Where does MSG Come From and What Does MSG Stand For?

It does sound odd, but something is really going on here. What makes the MSG story hard to swallow is that the terminology is misleading:

“Flavor enhancers” do not enhance the flavors of food in the sense of improving them; that is, they don’t make anything taste better. What they do is intensify, or magnify, the flavors that are already present-regardless of whether those flavors are delicious, indifferent, or downright repulsive. The food processing industry prefers to call them “potentiators.” We’ll call them flavor intensifiers.

How do they work? Some flavor experts talk in terms of synergism, a situation in which the total effect of two things acting together is greater than the sum of their effects when acting individually. In other words, the whole is greater than the sum of its parts. A flavor intensifier may have little or no flavor of its own, but when it is combined with something that does have a flavor, that flavor is perceived as being stronger than it would have been by itself.

Exactly how the intensifier tricks our taste buds into giving us a more intense sensation is still being tracked down by researchers. One theory is that the intensifiers help certain flavor molecules to stick to the receptor sites on our tongues longer or more tightly. MSG seems to have a particular talent for intensifying salty and bitter flavors.

MSG is monosodium glutamate, a derivative of glutamic acid, which is one of the common amino acids that proteins are made of. It isn’t the only flavor intensifier, however.
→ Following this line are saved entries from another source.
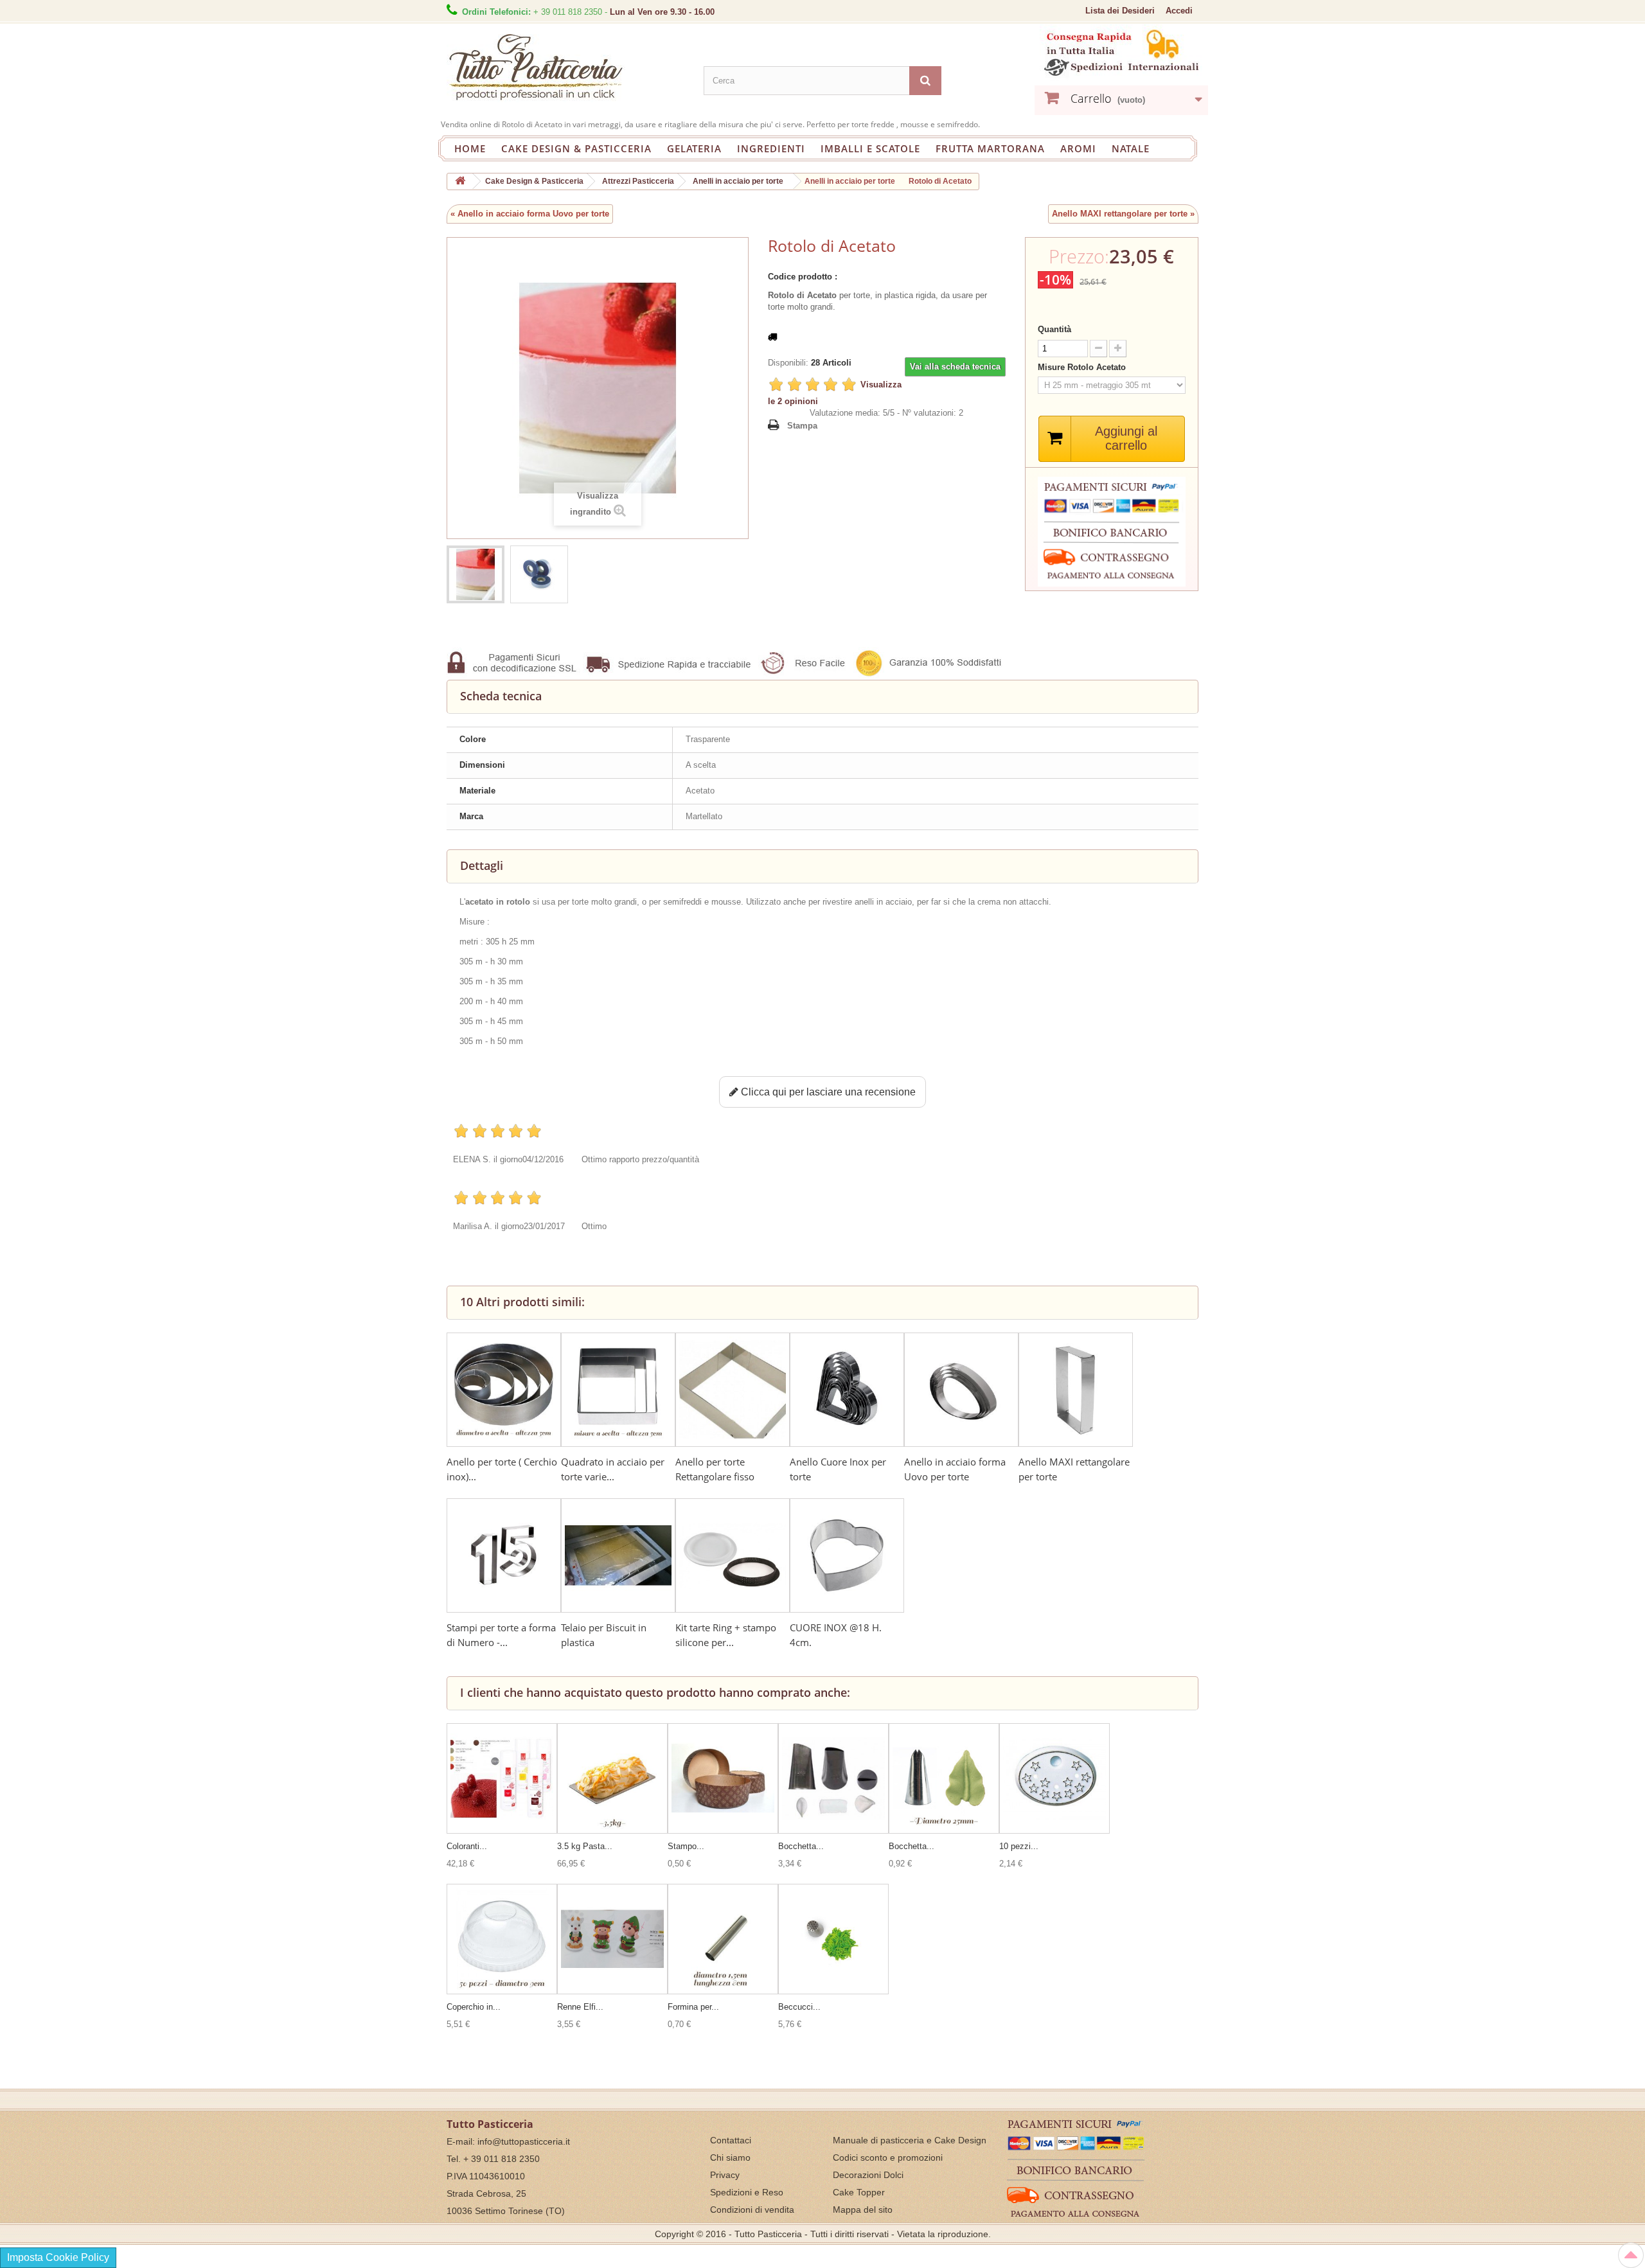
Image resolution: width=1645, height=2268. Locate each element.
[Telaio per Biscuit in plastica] (618, 1555)
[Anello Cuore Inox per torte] (847, 1390)
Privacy (725, 2175)
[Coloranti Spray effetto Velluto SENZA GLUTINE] (502, 1778)
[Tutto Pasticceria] (565, 68)
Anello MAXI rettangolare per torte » (1123, 213)
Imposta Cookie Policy (58, 2257)
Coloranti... (467, 1846)
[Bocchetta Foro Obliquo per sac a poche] (833, 1778)
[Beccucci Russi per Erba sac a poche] (833, 1939)
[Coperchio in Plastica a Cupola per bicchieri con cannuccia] (502, 1939)
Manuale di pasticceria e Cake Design (909, 2140)
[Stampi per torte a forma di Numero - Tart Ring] (504, 1555)
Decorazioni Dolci (868, 2175)
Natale (1131, 148)
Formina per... (693, 2007)
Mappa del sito (863, 2209)
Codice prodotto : (802, 276)
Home (470, 148)
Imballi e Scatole (870, 148)
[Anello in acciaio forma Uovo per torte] (961, 1390)
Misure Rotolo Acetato (1083, 367)
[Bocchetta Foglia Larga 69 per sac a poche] (944, 1778)
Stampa (802, 425)
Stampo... (686, 1846)
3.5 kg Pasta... (584, 1846)
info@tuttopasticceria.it (523, 2141)
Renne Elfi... (580, 2007)
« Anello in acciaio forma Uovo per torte (529, 213)
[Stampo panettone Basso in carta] (723, 1778)
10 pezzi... (1018, 1846)
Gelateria (694, 148)
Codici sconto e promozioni (888, 2157)
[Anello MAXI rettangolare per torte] (1075, 1390)
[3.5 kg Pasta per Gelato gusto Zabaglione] (612, 1778)
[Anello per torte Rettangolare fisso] (732, 1390)
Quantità (1054, 329)
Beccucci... (799, 2007)
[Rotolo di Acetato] (475, 574)
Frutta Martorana (990, 148)
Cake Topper (859, 2192)
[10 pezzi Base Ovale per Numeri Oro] (1054, 1778)
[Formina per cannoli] (723, 1939)
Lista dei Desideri (1120, 10)
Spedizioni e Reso (746, 2192)
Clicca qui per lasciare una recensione (827, 1091)
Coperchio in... (474, 2007)
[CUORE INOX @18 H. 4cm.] (847, 1555)
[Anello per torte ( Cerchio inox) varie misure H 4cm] (504, 1390)
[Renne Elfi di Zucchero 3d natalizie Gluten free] (612, 1939)
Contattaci (730, 2140)
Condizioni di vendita (752, 2209)
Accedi (1179, 10)
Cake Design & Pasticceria (576, 148)
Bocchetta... (801, 1846)
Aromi (1078, 148)
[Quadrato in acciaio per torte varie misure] (618, 1390)
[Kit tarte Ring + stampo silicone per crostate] (732, 1555)
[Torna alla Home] (460, 181)
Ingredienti (771, 148)
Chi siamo (730, 2157)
Two other chemicals that act in this way are known in the trade as 5’~IMP and 5′-GMP (chemists call them disodium 5′-inosinate and disodium 5′-guanylate). All three are derivatives of natural amino acids that occur in vegetation such as mushrooms and seaweeds.

The flavor-brightening qualities of these plant materials have been known for thousands of years. The Japanese, for example, traditionally use seaweed in subtle, delicate soups that can benefit substantially from a flavor boost.

Japan is the world’s major producer of pure MSG, a white crystalline powder that has been sold by the ton for decades. Its major use is in the manufacture of prepared foods, although Chinese restaurants often use it as an off-the-shelf ingredient in cooking.

Recently, MSG has been suffering a bit of a bad rap because some people have unpleasant reactions to it. All evidence seems to indicate that the problem, if it can be called that, is that certain people are ultrasensitive to MSG, not that there is anything inherently harmful about MSG itself except when taken in huge doses. But almost anything is harmful in huge doses.

The FDA (U.S. Food and Drug Administration) has not yet required the separate listing of MSG content on food labels. But you may find it, or its close chemical cousins, on the labels of soups and snack foods hiding behind a variety of aliases, including Kombu extract, Glutavene, Aji-no-moto (on Japanese products), and hydrolyzed vegetable protein, which is plant protein that has been broken down into its constituent amino acids, including glutamic acid.

A wide variety of other flavor-intensifying compounds are extracted from yeasts. One company makes and sells to food processors over two dozen yeast-based “flavor enhancers,” specifically tailored to intensify certain flavors, from beefy to chickeny to cheesy and salty.

You’ll see them listed among the ingredients on the package as “yeast extract,” “yeast nutrient,” or “natural flavor,” even though, strictly speaking, they’re not flavors. On the other hand, they’re not MSG either.